La cosa corretta è terminare le preghiere con “Amen”. Perché in questo caso non è così?La parola “Amen”, uno dei vocaboli più utilizzati dai cristiani, è difficilmente traducibile nel suo senso più profondo (per questo viene mantenuta in ebraico, la lingua originale) e si utilizza sempre in relazione a Dio.
Pronunciare questa parola è proclamare che si considera vero quello che si è appena detto, con l’obiettivo di ratificare una proposizione o di unirsi a lei o a una preghiera.
Per questo, espressa in gruppo nell’ambito di un servizio divino o di un officio religioso, significa anche “essere d’accordo” con quanto espresso.
La parola “Amen” si usa sempre per concludere le preghiere, ma la preghiera per eccellenza, il Padre Nostro, si conclude sempre con l’“Amen” tranne quando si recita alla fine della Messa.
Bisogna segnalare che il Padre Nostro è l’unica preghiera della Chiesa inserita di per sé nella liturgia della Messa.
Qual è la spiegazione? Semplicemente, non si dice “Amen” perché la preghiera non è ancora terminata.
Dopo che l’assemblea ha concluso dicendo “liberaci dal male”, anziché dire “Amen” il sacerdote continua parlando da solo. La liturgia definisce questo fatto con una parola specifica, “embolismo”: è una preghiera che raccoglie e sviluppa una preghiera precedente.
Il sacerdote sviluppa l’ultima richiesta del Padre Nostro (liberaci dal male) e continua dicendo:
“Liberaci, o Signore, da tutti i mali, concedi la pace ai nostri giorni, e con l’aiuto della tua misericordia vivremo sempre liberi dal peccato e sicuri da ogni turbamento, nell’attesa che si compia la beata speranza e venga il nostro salvatore Gesù Cristo”.

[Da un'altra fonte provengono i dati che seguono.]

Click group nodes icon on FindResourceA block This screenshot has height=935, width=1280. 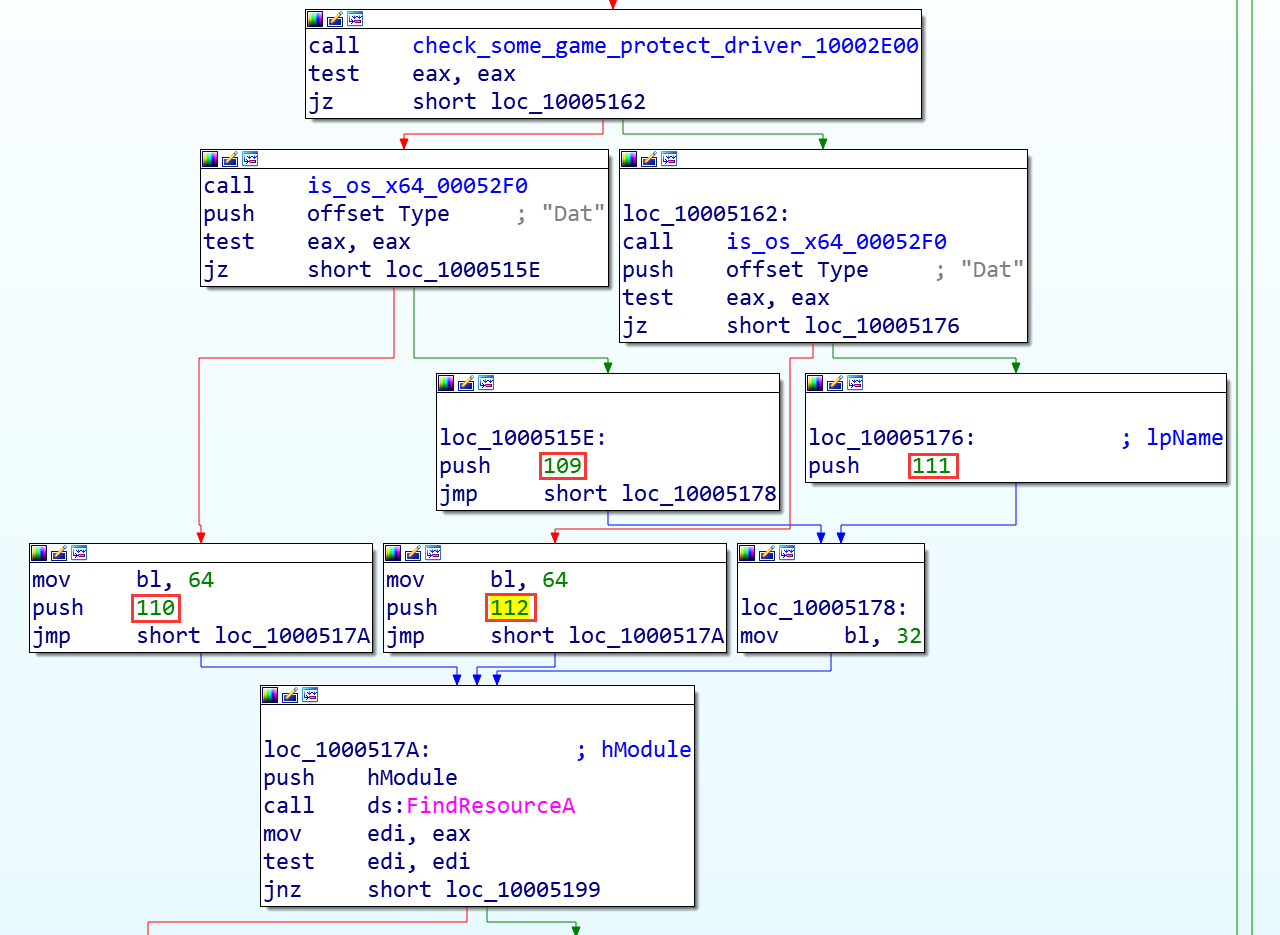click(x=310, y=695)
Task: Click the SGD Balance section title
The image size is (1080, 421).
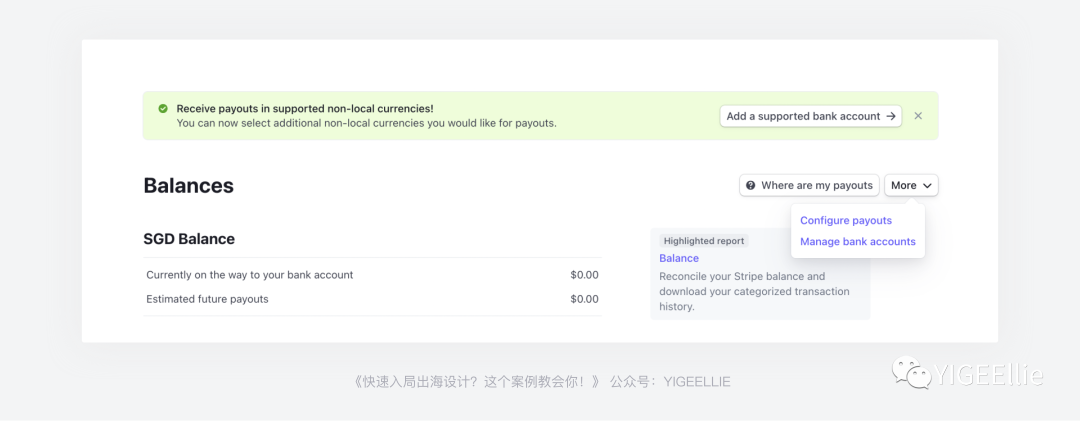Action: pyautogui.click(x=189, y=239)
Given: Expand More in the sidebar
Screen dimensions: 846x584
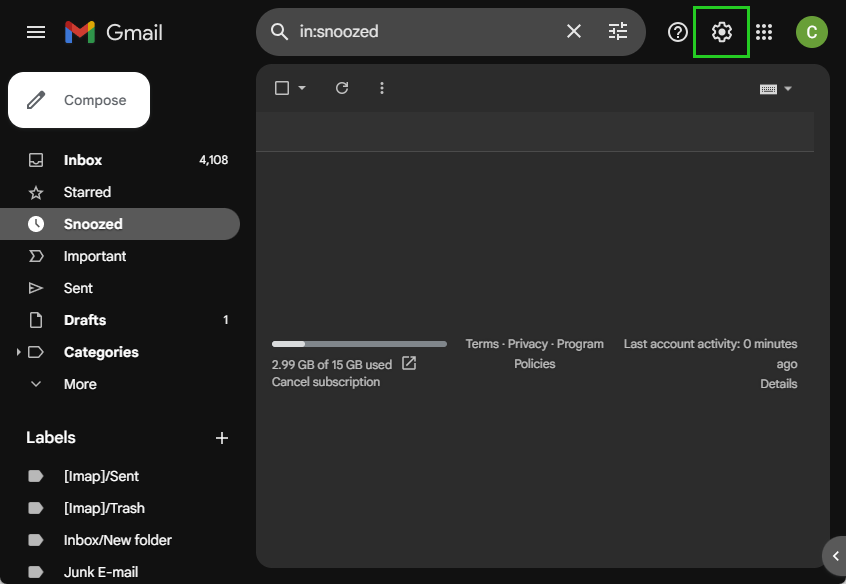Looking at the screenshot, I should pyautogui.click(x=37, y=384).
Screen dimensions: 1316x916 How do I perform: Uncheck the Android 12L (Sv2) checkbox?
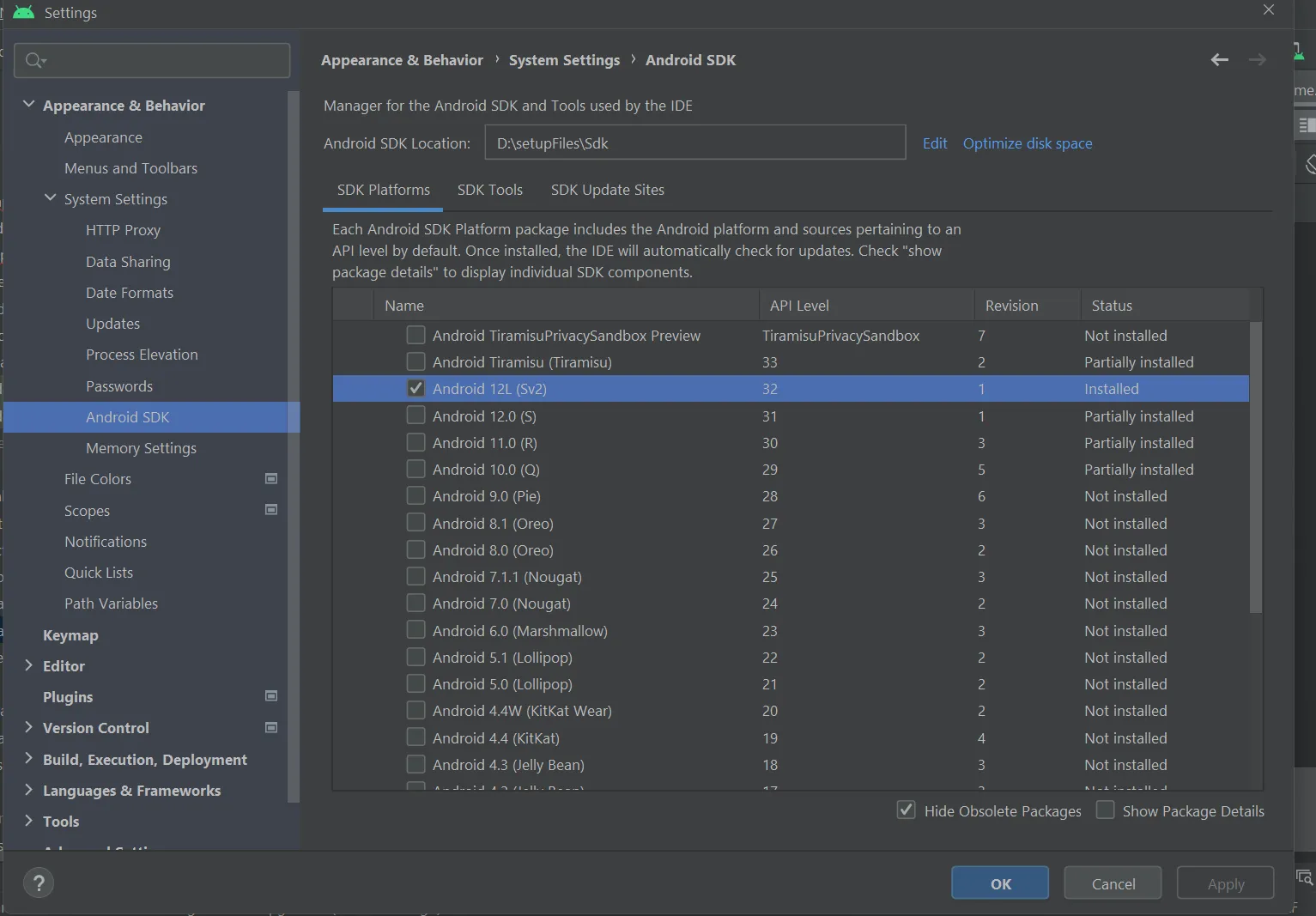[x=415, y=389]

E il popolo risponde con un’antichissima acclamazione, la cui origine si perde nei primi secoli della storia della Chiesa:
“Tuo il regno, tua la potenza e la gloria nei secoli”.
Il Padre Nostro è quindi totalmente integrato nella liturgia eucaristica, non come un’aggiunta, ma come una sua parte fondamentale.